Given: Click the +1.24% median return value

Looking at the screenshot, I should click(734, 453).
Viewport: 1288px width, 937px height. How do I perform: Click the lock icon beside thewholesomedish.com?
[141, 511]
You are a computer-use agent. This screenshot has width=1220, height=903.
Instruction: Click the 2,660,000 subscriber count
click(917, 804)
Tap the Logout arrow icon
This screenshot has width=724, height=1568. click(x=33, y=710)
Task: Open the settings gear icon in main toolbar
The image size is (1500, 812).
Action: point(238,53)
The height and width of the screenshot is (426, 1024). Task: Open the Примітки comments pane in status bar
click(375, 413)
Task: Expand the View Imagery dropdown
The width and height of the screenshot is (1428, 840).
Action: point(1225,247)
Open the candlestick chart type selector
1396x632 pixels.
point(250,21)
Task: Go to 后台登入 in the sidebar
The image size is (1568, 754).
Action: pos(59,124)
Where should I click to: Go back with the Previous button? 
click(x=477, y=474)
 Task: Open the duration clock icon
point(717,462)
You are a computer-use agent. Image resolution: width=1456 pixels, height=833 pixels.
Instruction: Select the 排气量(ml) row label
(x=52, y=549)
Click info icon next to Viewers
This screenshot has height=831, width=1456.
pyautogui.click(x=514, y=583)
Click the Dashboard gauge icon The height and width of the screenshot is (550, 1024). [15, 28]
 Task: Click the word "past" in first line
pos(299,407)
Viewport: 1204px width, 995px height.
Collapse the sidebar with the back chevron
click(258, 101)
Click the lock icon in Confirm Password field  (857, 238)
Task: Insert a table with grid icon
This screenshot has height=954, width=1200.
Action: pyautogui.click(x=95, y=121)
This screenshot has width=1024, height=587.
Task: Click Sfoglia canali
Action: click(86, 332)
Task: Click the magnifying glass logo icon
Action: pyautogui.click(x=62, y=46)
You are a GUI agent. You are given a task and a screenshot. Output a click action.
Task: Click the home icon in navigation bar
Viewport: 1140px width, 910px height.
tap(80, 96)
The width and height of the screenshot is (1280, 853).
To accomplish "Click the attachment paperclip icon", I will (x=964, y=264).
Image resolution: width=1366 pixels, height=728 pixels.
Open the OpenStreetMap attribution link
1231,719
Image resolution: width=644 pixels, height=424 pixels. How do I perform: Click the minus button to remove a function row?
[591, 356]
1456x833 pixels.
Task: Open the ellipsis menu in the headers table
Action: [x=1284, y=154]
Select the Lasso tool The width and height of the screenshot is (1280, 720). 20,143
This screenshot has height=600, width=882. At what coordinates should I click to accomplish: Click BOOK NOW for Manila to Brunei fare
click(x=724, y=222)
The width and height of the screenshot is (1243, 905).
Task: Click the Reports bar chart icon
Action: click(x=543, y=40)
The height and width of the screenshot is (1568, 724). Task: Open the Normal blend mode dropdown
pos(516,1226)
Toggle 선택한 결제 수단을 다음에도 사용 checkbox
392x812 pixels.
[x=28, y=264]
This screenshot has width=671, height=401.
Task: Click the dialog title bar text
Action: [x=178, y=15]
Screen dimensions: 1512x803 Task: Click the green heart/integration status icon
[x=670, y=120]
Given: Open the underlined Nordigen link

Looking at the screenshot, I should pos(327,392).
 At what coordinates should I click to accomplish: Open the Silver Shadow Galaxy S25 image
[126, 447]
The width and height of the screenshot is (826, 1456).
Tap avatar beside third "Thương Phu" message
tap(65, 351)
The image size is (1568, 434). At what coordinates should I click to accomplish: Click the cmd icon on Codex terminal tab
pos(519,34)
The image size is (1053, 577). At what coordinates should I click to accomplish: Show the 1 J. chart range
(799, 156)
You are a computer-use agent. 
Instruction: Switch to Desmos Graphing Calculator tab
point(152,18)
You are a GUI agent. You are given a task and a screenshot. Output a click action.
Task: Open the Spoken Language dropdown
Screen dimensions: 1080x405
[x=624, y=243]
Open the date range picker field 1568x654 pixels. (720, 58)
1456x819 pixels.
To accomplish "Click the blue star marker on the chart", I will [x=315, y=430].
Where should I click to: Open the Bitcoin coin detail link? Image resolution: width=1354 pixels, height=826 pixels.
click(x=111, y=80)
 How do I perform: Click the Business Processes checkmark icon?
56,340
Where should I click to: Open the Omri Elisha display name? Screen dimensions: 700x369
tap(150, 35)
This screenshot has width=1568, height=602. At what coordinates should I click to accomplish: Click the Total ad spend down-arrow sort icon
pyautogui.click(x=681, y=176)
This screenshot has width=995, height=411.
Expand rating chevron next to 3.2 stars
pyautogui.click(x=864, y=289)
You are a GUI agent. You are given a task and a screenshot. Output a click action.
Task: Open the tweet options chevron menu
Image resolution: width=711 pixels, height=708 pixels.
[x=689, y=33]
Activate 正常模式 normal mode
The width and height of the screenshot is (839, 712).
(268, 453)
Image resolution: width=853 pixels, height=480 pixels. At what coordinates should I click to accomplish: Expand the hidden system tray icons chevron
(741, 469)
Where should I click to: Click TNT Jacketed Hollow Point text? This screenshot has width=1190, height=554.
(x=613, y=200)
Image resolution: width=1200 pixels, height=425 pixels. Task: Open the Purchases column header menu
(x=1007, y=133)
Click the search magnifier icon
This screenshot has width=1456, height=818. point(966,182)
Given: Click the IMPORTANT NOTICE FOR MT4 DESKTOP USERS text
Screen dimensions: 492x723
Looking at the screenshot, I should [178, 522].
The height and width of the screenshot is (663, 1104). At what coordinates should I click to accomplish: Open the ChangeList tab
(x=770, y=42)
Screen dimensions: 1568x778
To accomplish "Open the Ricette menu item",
- - - -
Copy, from the data above, every line where the word "will" appears.

To accomplish "Click the attachment paperclip icon", I will (x=964, y=264).
To accomplish "Click the blue star marker on the chart", I will [x=315, y=430].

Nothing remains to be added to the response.